The Lewis Mill, for example, is one of the state’s last precious-metal processing structures with intact, original machinery.  Built in 1907 after the Golden Rose Mining and Milling Company developed claims upstream from Bridal Veil Falls, the wooden mill withstood ninety mountain winters at 12,448 feet before it nearly collapsed from vandalism and natural decay.  Informed of the mill’s plight, Colorado Preservation, Inc., (CPI) placed the structure on its Most Endangered Places list in 1998.  Established the year before, CPI’s Endangered Places Program identifies and attempts to save threatened historic resources.

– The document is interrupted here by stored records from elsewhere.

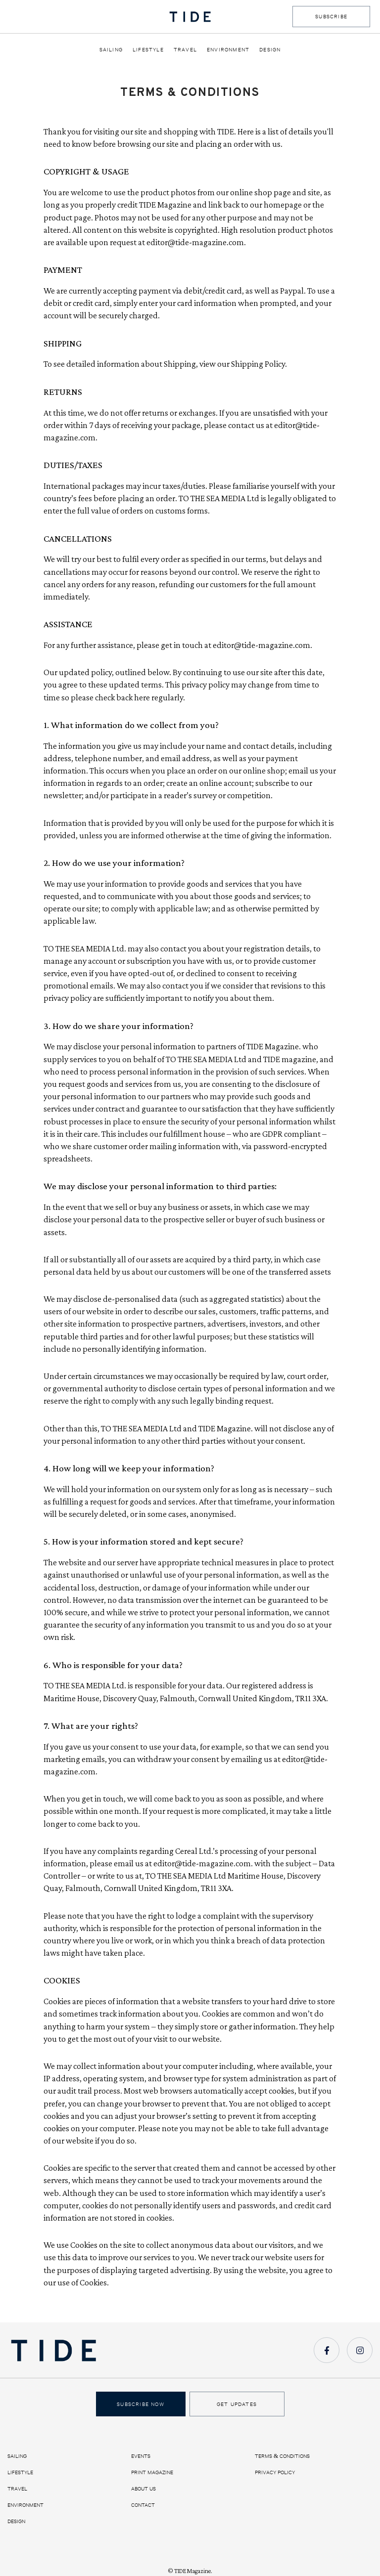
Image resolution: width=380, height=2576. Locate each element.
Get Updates (237, 2404)
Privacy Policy (275, 2472)
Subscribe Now (140, 2404)
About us (143, 2488)
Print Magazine (152, 2472)
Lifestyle (148, 49)
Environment (228, 49)
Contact (143, 2504)
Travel (185, 49)
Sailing (111, 49)
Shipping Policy (258, 364)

The mill became an immediate poster child for Colorado’s vanishing mining heritage.  CPI used its image in brochures, press kits, and slide show presentations.  Photo editors at local newspapers could not resist running its likeness with stories about the endangered places list.  Anyone with even a passing interest in the past that saw the mill in one of those papers or brochures understood why historic preservation is important.  Looking at the mill, with its weathered clapboard walls and sharply pitched and badly rusted corrugated metal roof, one wonders how it could still be standing at all.  Or how it was built in the first place.  Or how men could have worked at such extreme altitudes.

But not why.

The mill’s machines tell that story.  In 1907 mule teams hauled prefabricated timbers and all manner of metal contraptions up Bridal Veil Basin from Telluride where men assembled a state-of-the-art gravity concentration mill.  Its components had exotic names—roll crusher, Wilfley table, and Frue vanner—but one purpose.  The machines crushed, ground, separated, sifted, and otherwise processed raw ore from nearby mines so that silver and gold could be extracted.

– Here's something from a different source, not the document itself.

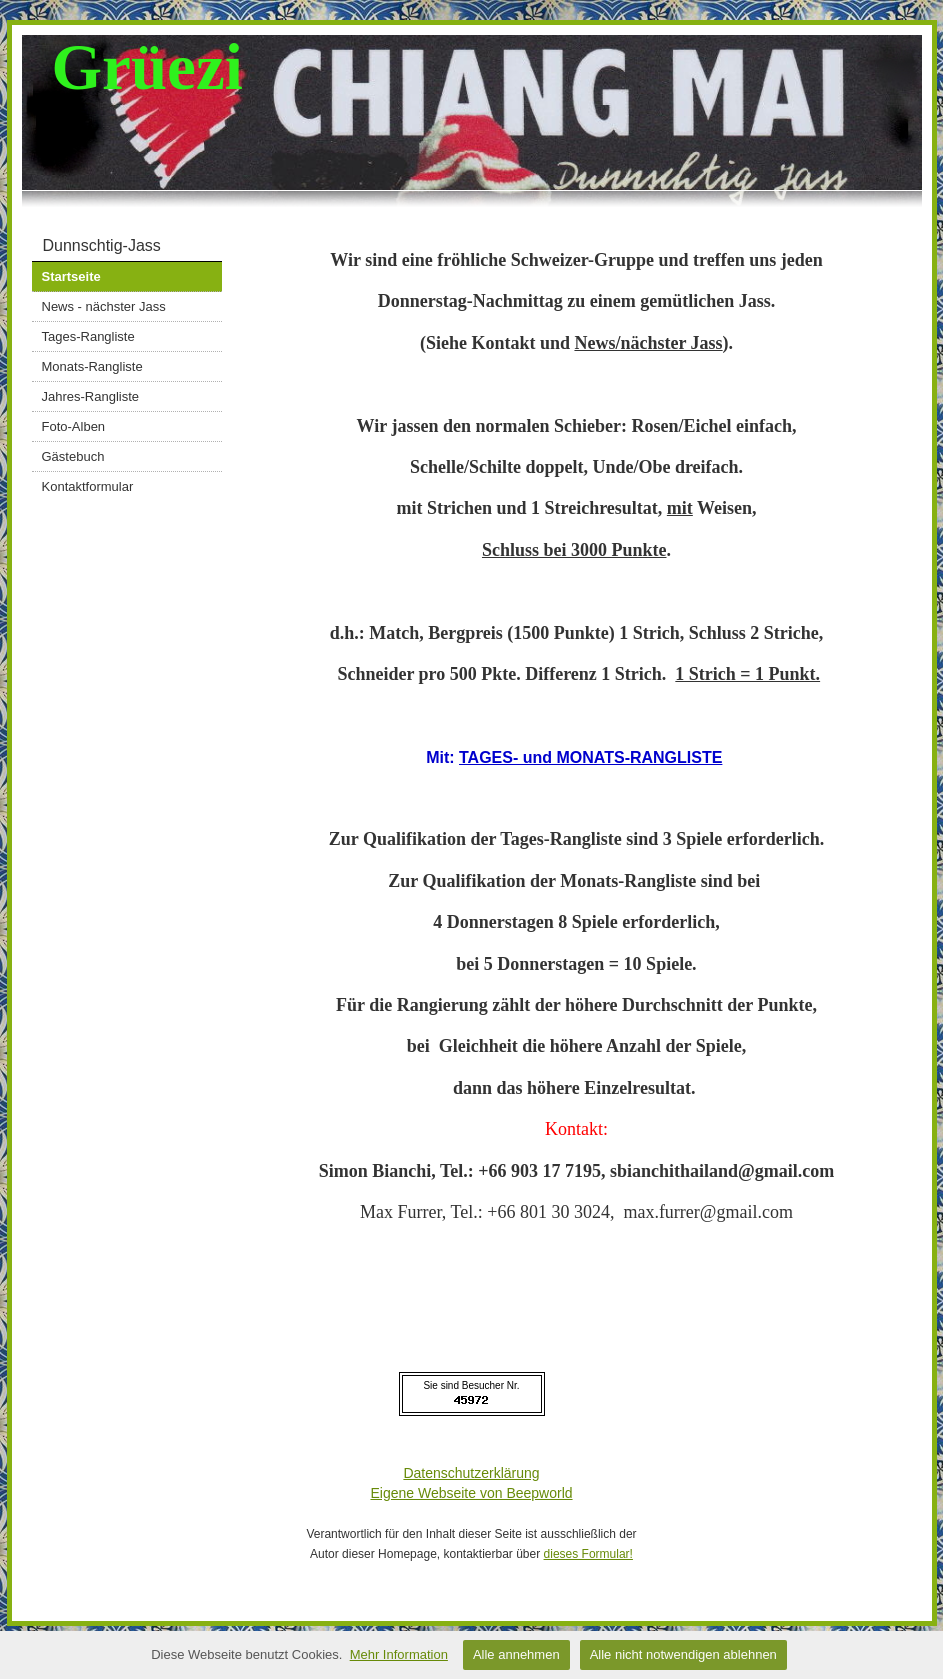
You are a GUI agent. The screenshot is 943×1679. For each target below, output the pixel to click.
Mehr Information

Silver and gold laced the mountains of Bridal Veil Basin, just as they laced the blood of every man, woman, and child in Telluride in the late eighteenth and early twentieth-century.  The story of these crushers, grinders, separators, and sifters is also the story of the men who operated them.  Not to mention their wives, children, and communities.  If the building collapsed and the machines rusted into tailing piles and washed down the mountain, those stories would wash away with them.

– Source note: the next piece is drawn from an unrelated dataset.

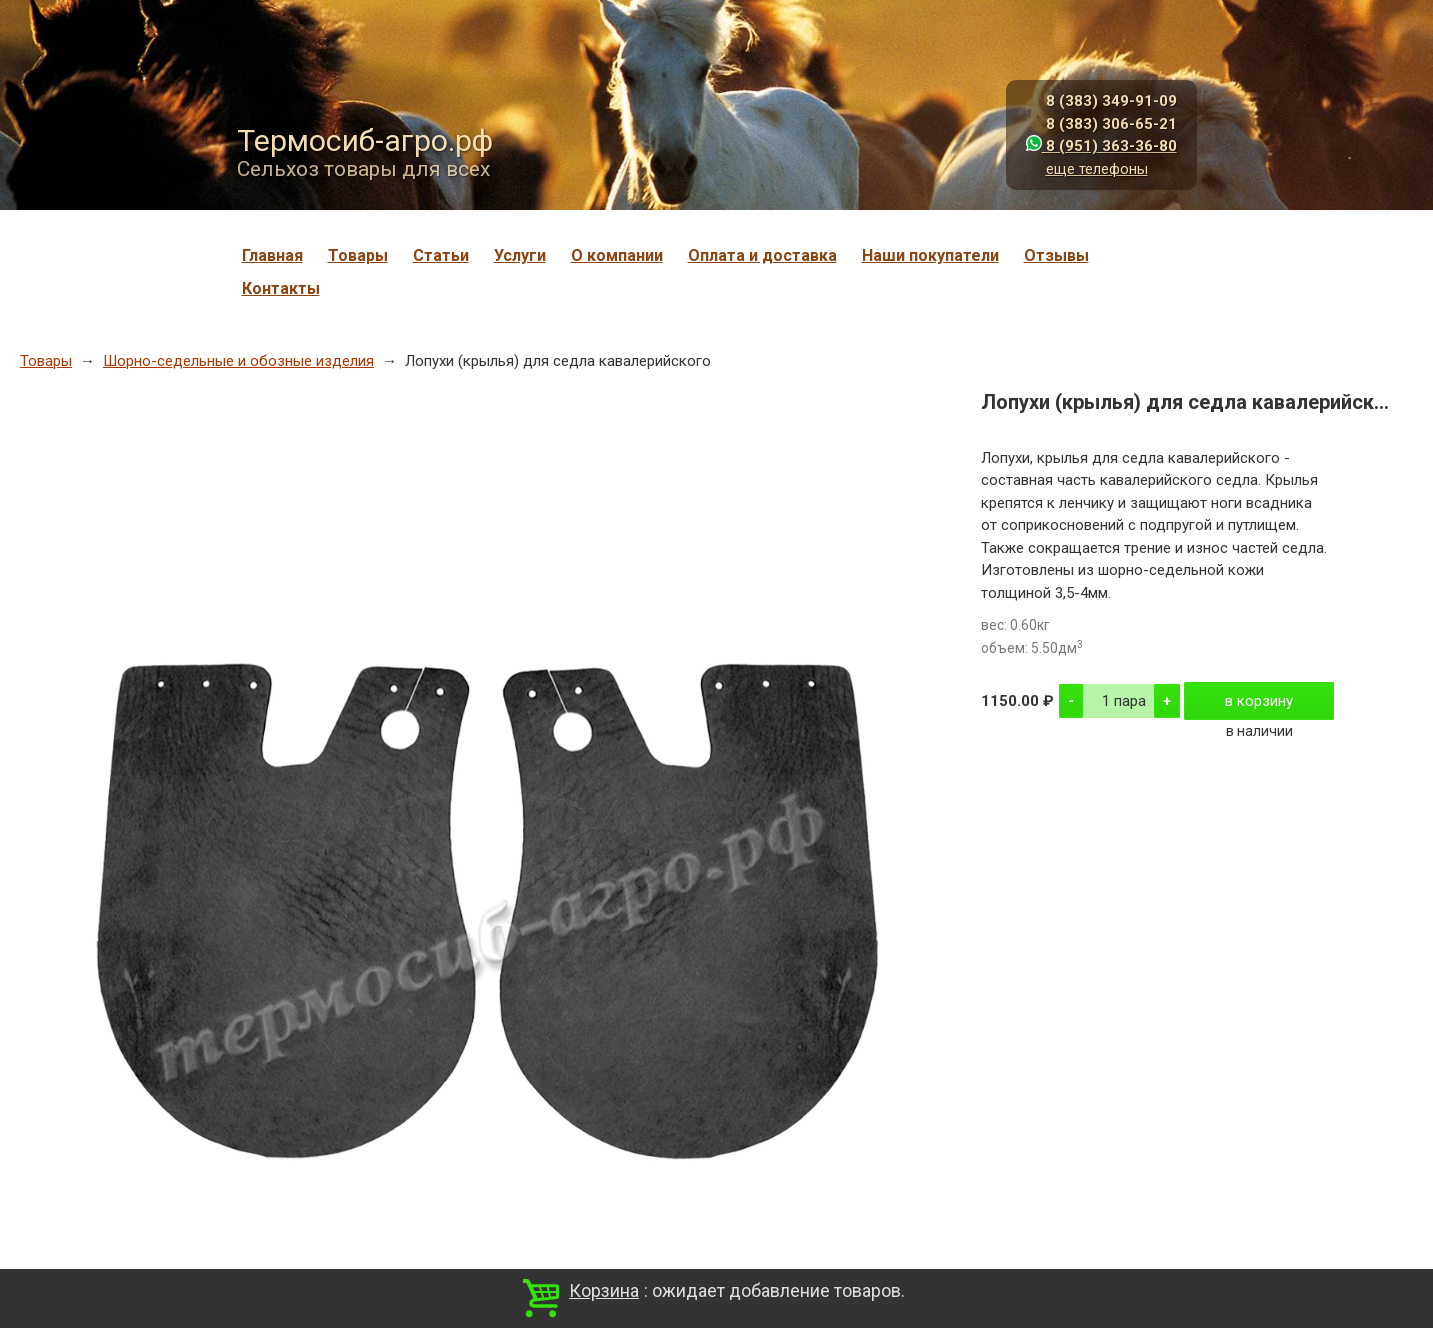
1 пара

San Miguel County’s open space department parlayed publicity associated with CPI’s Most Endangered Places List into support for the mill’s restoration.  Financial assistance came from all quarters: the State Historical Fund awarded the county two grants totaling $173,000.  The Idarado Mining Company, the towns of Telluride and Mountain Village, San Miguel County itself, and several individuals provided a substantial cash match.

Contractors, lacking mules, hauled materials to the remote job site via helicopter.  Under direction from A-E Design Associates and KRH Group’s Felicia Harmon, workers fixed the roof, stabilized the foundation corners and walls, re-sheathed parts of the exterior walls, and stabilized the mill’s heavy equipment by restoring the first, second, and third-level floors.  If all goes well, the mill may stand for another ninety years.